Own Your Identity Before Someone Else Does

The lessons I learnt from both Mirtschin and Couros led me to make a few changes. Firstly a reconsidered my badge as Mirthen would put it, in particular my image and profile. I replaced my QR code with a portrait painted for me by an ex-student. Although it has actually created more confusion in itself, I chose this image because to me it represented how someone else saw me, which in an online environment I thought was significant. For my profile, I replaced the ambiguity with some reference to my areas of teaching, interests and location.
 
I think that, like Mithen, if I had my time again I would have changed my handle, but sometimes it is more complicated to change.

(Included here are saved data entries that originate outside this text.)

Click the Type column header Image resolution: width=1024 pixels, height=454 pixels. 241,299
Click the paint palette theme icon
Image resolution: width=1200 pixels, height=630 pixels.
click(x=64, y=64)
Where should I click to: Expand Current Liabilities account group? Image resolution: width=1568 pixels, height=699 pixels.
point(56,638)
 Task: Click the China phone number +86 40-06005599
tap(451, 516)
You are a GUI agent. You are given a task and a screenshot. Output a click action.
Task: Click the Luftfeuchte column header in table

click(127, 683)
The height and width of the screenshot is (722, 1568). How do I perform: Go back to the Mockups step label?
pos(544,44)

To be honest though, I had been using mrkrndvs for a long time. As I couldn’t get an email with my own name, I simply dropped the vowels. That is how I got to ‘mrkrndvs’. At the very least, I moved away from hiding behind my initials to at least using my full name. To me that was more important.
 
In addition to improving my badge, I set out to control the information that was out there about me by signing up to such spaces as LinkedIn and About.Me. If someone was going to know something about me, then it may as well come from me. I also created various profiles, with sites including Gravatar and Disqus, to manage my comments across different formats, as well as to develop a consistent presence.
 
Taking some sense of ownership over my online presence has not been easy, but has definitely been worth it. I am sure that there is more that I can do and it is an ongoing process, but it has to start somewhere. So who are the people that have influenced your thinking about identify and what are some of the things that you have done to develop a positive presence online?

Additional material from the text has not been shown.